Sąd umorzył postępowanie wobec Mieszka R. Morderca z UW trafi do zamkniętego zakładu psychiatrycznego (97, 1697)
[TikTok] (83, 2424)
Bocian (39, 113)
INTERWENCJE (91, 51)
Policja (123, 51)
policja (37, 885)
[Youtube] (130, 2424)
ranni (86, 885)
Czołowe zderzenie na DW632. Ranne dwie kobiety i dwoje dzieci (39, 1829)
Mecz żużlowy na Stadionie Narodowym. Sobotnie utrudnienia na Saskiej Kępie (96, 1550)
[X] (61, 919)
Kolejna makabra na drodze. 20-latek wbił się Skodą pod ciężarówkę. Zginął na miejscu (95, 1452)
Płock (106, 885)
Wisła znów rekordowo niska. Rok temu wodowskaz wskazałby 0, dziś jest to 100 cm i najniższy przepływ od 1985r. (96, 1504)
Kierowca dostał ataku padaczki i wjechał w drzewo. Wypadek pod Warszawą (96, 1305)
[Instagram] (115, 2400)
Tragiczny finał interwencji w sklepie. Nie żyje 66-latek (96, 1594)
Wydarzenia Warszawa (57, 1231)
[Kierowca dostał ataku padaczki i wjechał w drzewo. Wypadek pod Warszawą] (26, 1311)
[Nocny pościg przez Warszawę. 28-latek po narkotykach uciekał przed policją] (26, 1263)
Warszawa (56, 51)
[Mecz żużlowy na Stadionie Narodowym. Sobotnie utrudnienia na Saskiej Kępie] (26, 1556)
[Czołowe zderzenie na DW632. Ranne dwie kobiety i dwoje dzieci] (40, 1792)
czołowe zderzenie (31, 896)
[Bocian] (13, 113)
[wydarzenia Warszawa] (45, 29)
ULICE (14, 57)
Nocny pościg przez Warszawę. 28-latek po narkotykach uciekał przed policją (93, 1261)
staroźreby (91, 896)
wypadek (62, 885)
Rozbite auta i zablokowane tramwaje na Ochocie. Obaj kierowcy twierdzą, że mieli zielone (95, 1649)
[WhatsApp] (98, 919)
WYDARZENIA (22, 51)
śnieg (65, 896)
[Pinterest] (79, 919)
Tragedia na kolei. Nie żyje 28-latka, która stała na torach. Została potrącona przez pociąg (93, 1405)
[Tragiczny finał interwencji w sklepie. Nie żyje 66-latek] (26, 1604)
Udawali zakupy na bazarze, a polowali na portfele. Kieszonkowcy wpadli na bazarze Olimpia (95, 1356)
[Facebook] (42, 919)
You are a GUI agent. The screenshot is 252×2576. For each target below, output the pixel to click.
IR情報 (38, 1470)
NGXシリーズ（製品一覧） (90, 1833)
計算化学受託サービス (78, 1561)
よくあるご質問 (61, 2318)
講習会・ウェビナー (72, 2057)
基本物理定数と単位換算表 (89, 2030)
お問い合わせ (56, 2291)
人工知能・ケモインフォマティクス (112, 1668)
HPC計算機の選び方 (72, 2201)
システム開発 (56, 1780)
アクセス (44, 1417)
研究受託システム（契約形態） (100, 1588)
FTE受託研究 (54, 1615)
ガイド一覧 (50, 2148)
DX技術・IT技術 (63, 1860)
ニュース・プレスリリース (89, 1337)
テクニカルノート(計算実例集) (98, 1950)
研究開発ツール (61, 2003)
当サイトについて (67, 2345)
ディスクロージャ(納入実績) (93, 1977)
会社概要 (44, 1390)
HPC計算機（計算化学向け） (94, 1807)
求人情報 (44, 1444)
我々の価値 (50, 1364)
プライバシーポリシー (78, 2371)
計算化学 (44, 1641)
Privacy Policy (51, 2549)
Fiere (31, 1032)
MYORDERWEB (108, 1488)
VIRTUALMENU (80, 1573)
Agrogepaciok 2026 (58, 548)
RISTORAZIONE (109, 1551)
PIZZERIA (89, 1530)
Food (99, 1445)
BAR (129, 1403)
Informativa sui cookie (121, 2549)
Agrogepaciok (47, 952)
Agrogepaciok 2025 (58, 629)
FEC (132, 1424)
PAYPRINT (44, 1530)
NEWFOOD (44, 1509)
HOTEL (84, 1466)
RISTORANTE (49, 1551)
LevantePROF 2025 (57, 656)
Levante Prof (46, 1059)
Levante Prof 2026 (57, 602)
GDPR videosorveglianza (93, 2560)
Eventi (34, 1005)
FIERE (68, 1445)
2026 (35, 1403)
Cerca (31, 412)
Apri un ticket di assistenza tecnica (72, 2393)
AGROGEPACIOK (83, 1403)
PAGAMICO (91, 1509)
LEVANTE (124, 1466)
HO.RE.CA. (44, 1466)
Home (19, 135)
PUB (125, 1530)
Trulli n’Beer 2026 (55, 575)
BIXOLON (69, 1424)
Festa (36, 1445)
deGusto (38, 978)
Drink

* _ABOUT THIS EXERCISE_:
Copy out every record above once more, precisely as written.

* _ANSWER TO THIS EXERCISE_:
Sąd umorzył postępowanie wobec Mieszka R. Morderca z UW trafi do zamkniętego zakładu psychiatrycznego (97, 1697)
[TikTok] (83, 2424)
Bocian (39, 113)
INTERWENCJE (91, 51)
Policja (123, 51)
policja (37, 885)
[Youtube] (130, 2424)
ranni (86, 885)
Czołowe zderzenie na DW632. Ranne dwie kobiety i dwoje dzieci (39, 1829)
Mecz żużlowy na Stadionie Narodowym. Sobotnie utrudnienia na Saskiej Kępie (96, 1550)
[X] (61, 919)
Kolejna makabra na drodze. 20-latek wbił się Skodą pod ciężarówkę. Zginął na miejscu (95, 1452)
Płock (106, 885)
Wisła znów rekordowo niska. Rok temu wodowskaz wskazałby 0, dziś jest to 100 cm i najniższy przepływ od 1985r. (96, 1504)
Kierowca dostał ataku padaczki i wjechał w drzewo. Wypadek pod Warszawą (96, 1305)
[Instagram] (115, 2400)
Tragiczny finał interwencji w sklepie. Nie żyje 66-latek (96, 1594)
Wydarzenia Warszawa (57, 1231)
[Kierowca dostał ataku padaczki i wjechał w drzewo. Wypadek pod Warszawą] (26, 1311)
[Nocny pościg przez Warszawę. 28-latek po narkotykach uciekał przed policją] (26, 1263)
Warszawa (56, 51)
[Mecz żużlowy na Stadionie Narodowym. Sobotnie utrudnienia na Saskiej Kępie] (26, 1556)
[Czołowe zderzenie na DW632. Ranne dwie kobiety i dwoje dzieci] (40, 1792)
czołowe zderzenie (31, 896)
[Bocian] (13, 113)
[wydarzenia Warszawa] (45, 29)
ULICE (14, 57)
Nocny pościg przez Warszawę. 28-latek po narkotykach uciekał przed policją (93, 1261)
staroźreby (91, 896)
wypadek (62, 885)
Rozbite auta i zablokowane tramwaje na Ochocie. Obaj kierowcy twierdzą, że mieli zielone (95, 1649)
[WhatsApp] (98, 919)
WYDARZENIA (22, 51)
śnieg (65, 896)
[Pinterest] (79, 919)
Tragedia na kolei. Nie żyje 28-latka, która stała na torach. Została potrącona przez pociąg (93, 1405)
[Tragiczny finał interwencji w sklepie. Nie żyje 66-latek] (26, 1604)
Udawali zakupy na bazarze, a polowali na portfele. Kieszonkowcy wpadli na bazarze Olimpia (95, 1356)
[Facebook] (42, 919)
You are a GUI agent. The screenshot is 252×2576. For each target below, output the pixel to click.
IR情報 (38, 1470)
NGXシリーズ（製品一覧） (90, 1833)
計算化学受託サービス (78, 1561)
よくあるご質問 (61, 2318)
講習会・ウェビナー (72, 2057)
基本物理定数と単位換算表 (89, 2030)
お問い合わせ (56, 2291)
人工知能・ケモインフォマティクス (112, 1668)
HPC計算機の選び方 (72, 2201)
システム開発 (56, 1780)
アクセス (44, 1417)
研究受託システム（契約形態） (100, 1588)
FTE受託研究 (54, 1615)
ガイド一覧 (50, 2148)
DX技術・IT技術 (63, 1860)
ニュース・プレスリリース (89, 1337)
テクニカルノート(計算実例集) (98, 1950)
研究開発ツール (61, 2003)
当サイトについて (67, 2345)
ディスクロージャ(納入実績) (93, 1977)
会社概要 (44, 1390)
HPC計算機（計算化学向け） (94, 1807)
求人情報 (44, 1444)
我々の価値 (50, 1364)
プライバシーポリシー (78, 2371)
計算化学 (44, 1641)
Privacy Policy (51, 2549)
Fiere (31, 1032)
MYORDERWEB (108, 1488)
VIRTUALMENU (80, 1573)
Agrogepaciok 2026 (58, 548)
RISTORAZIONE (109, 1551)
PIZZERIA (89, 1530)
Food (99, 1445)
BAR (129, 1403)
Informativa sui cookie (121, 2549)
Agrogepaciok (47, 952)
Agrogepaciok 2025 (58, 629)
FEC (132, 1424)
PAYPRINT (44, 1530)
NEWFOOD (44, 1509)
HOTEL (84, 1466)
RISTORANTE (49, 1551)
LevantePROF 2025 (57, 656)
Levante Prof (46, 1059)
Levante Prof 2026 (57, 602)
GDPR videosorveglianza (93, 2560)
Eventi (34, 1005)
FIERE (68, 1445)
2026 (35, 1403)
Cerca (31, 412)
Apri un ticket di assistenza tecnica (72, 2393)
AGROGEPACIOK (83, 1403)
PAGAMICO (91, 1509)
LEVANTE (124, 1466)
HO.RE.CA. (44, 1466)
Home (19, 135)
PUB (125, 1530)
Trulli n’Beer 2026 (55, 575)
BIXOLON (69, 1424)
Festa (36, 1445)
deGusto (38, 978)
Drink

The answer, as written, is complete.